Now, Amy was always a very smart woman, even in school, at a young age, she’d be done work in class first; it’d take her much shorter of a time to finish reading an assigned book, or finish a report the class would have much longer to complete fully. It had helped, back then, as once her homework was done she could train and even go on missions. What helped the most was that she’d sleep less and less through the night, and yet, still feel fully rested.
Amy worked on the old 51st-century device, and soon, got it working again, using a test to place herself just outside of her bedroom door 1-hour prior.
At first, she was thrilled and even turned to go and show her father, so proud of her work. But, in the end, she used the remaining hours of the evening and even though most of the night just staring at the thing. It was fixed now, that meant her dad could leave again. Did she want that? Things were getting better between the two, yes, but there was still a fairly big part of her that saw him not as her father but as a broken man who was trying to take the place of the fun, happy, and good father she’d once had.

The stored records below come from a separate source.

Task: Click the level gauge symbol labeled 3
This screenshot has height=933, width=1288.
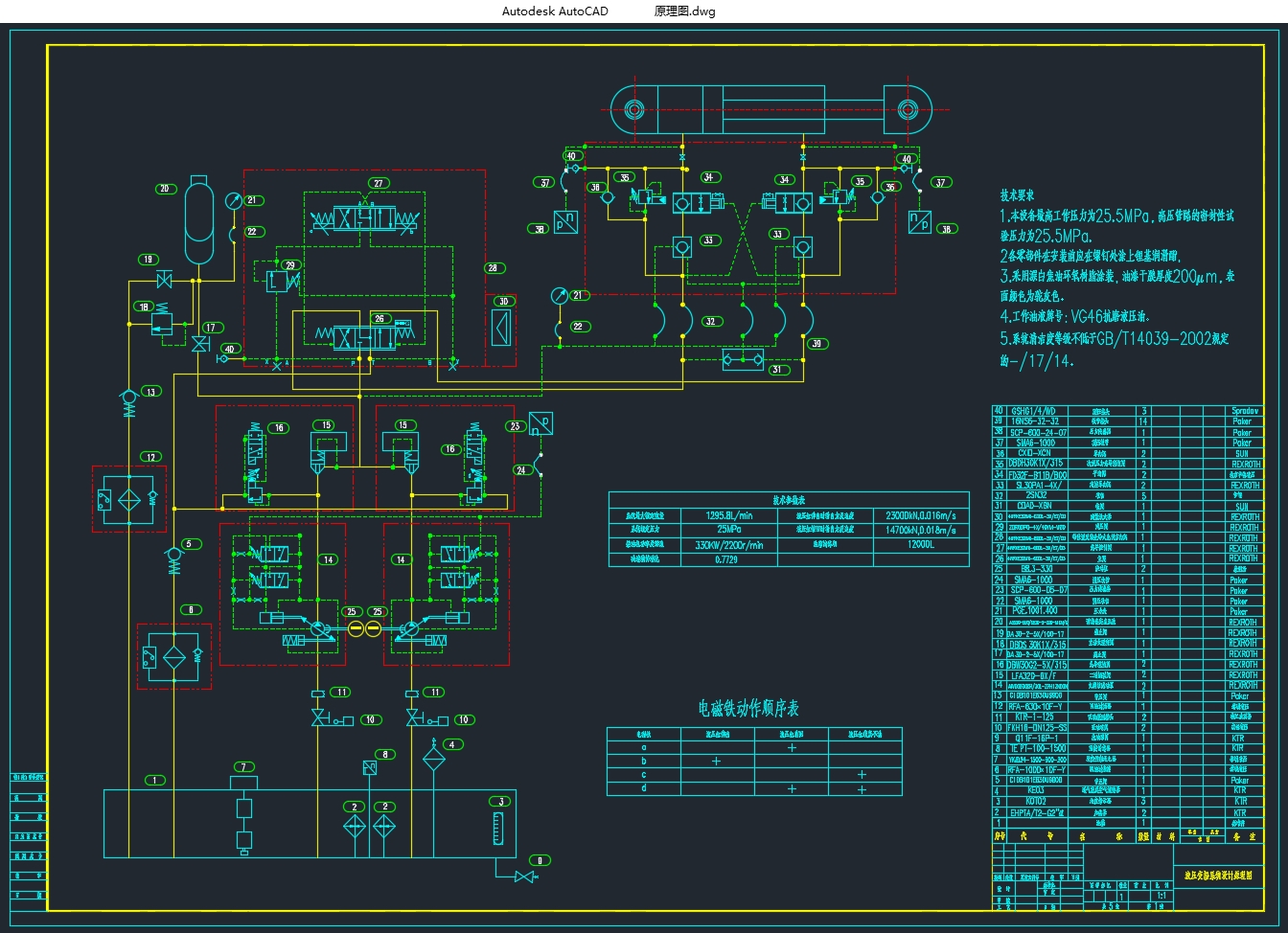Action: click(496, 829)
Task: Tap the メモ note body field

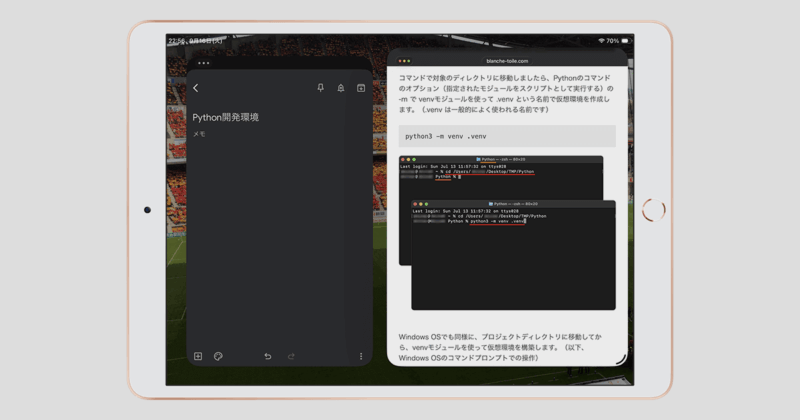Action: coord(200,133)
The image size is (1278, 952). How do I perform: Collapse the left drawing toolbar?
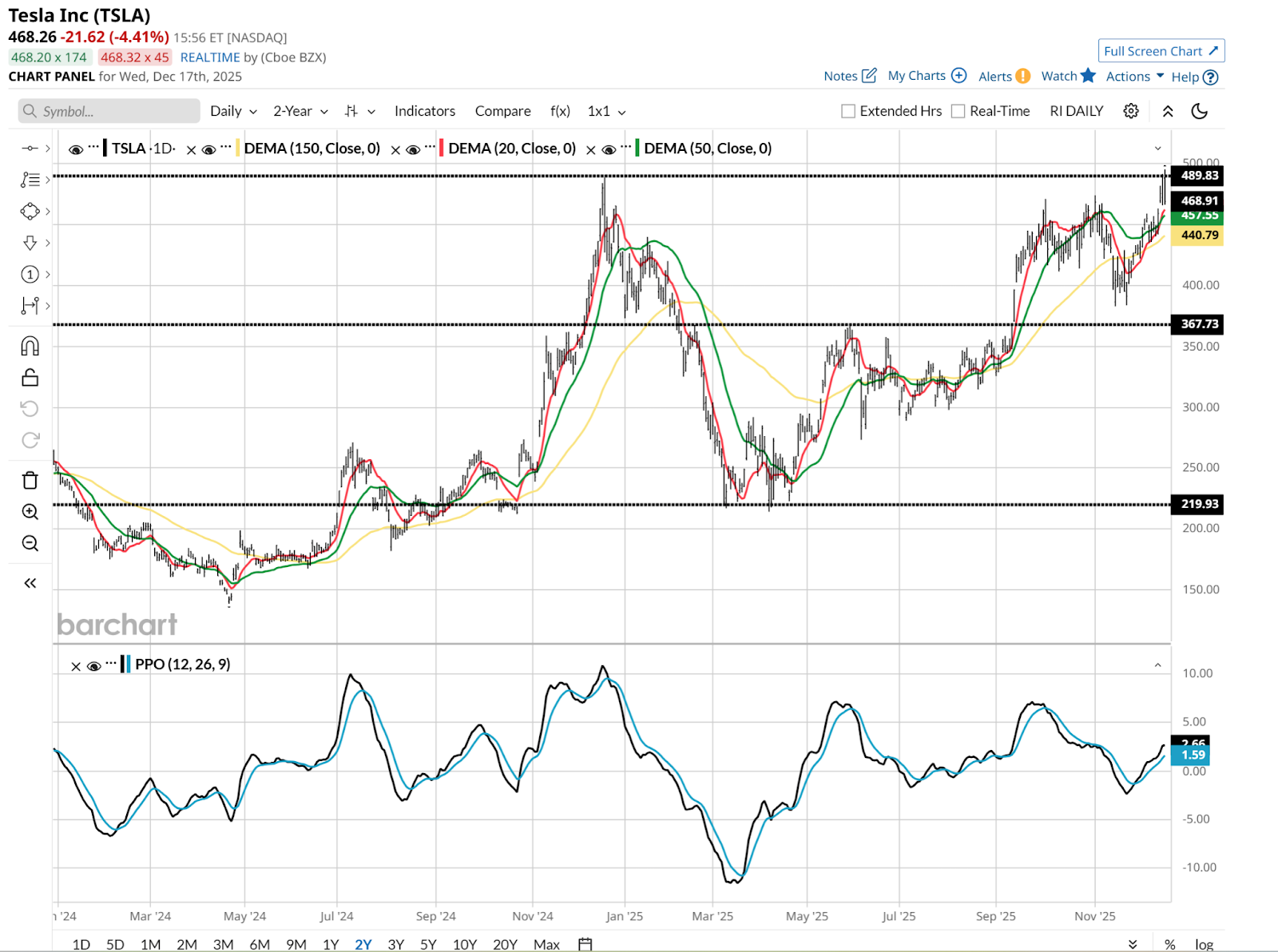coord(30,583)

In the end, she gave it back to him, putting on her best face to proudly show off her work.
To her surprise, Jack didn’t take it back. Instead, he gave it to her. It was unexpected, to say the least.
At first, Amy used the vortex manipulator as her father once had, once he’d come back; she used to on and during missions; for missions. She’d used it, a bit, around the hub, but it was mostly for surveillance, for getting to important locations quickly and in a time-sensitive way, to scan areas and people, and so forth.
It took a few years, but soon Amy was using it with every other thing she did. And, her relationship with her father was improving. Maybe it was that, or maybe it was a self-projection, or something else, but Jack started to see a longing in his daughter; the same need for adventure he’d once had all those years ago when he’d first gone and joined the Time Agency. He brought it up with Amy, pointing it out to her that she wasn’t trapped there; she could go anywhere in all of Time and space, it was all hers now! She’d been with Torchwood for so long now, when really, all he’d wanted to do was keep her safe, not turn her into the perfect little solider for Torchwood’s name.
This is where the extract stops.